__REQUEST__.
Turn the lines below into a Markdown table with two columns, Row and Line. Number each row and skip any blank lines.

[start]

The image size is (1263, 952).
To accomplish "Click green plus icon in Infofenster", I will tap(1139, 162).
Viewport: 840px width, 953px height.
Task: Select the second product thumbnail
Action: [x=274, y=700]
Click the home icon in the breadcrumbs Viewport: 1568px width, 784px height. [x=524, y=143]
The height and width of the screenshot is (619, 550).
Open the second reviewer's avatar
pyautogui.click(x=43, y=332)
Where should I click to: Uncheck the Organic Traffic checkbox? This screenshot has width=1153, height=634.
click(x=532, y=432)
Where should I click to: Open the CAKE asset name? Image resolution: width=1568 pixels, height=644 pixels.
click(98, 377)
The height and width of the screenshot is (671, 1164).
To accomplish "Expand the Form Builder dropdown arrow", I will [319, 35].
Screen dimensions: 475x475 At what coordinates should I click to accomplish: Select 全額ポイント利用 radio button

[end]

__EXERCISE SOLUTION__.
| Row | Line |
|---|---|
| 1 | The image size is (1263, 952). |
| 2 | To accomplish "Click green plus icon in Infofenster", I will tap(1139, 162). |
| 3 | Viewport: 840px width, 953px height. |
| 4 | Task: Select the second product thumbnail |
| 5 | Action: [x=274, y=700] |
| 6 | Click the home icon in the breadcrumbs Viewport: 1568px width, 784px height. [x=524, y=143] |
| 7 | The height and width of the screenshot is (619, 550). |
| 8 | Open the second reviewer's avatar |
| 9 | pyautogui.click(x=43, y=332) |
| 10 | Where should I click to: Uncheck the Organic Traffic checkbox? This screenshot has width=1153, height=634. |
| 11 | click(x=532, y=432) |
| 12 | Where should I click to: Open the CAKE asset name? Image resolution: width=1568 pixels, height=644 pixels. |
| 13 | click(98, 377) |
| 14 | The height and width of the screenshot is (671, 1164). |
| 15 | To accomplish "Expand the Form Builder dropdown arrow", I will [319, 35]. |
| 16 | Screen dimensions: 475x475 At what coordinates should I click to accomplish: Select 全額ポイント利用 radio button |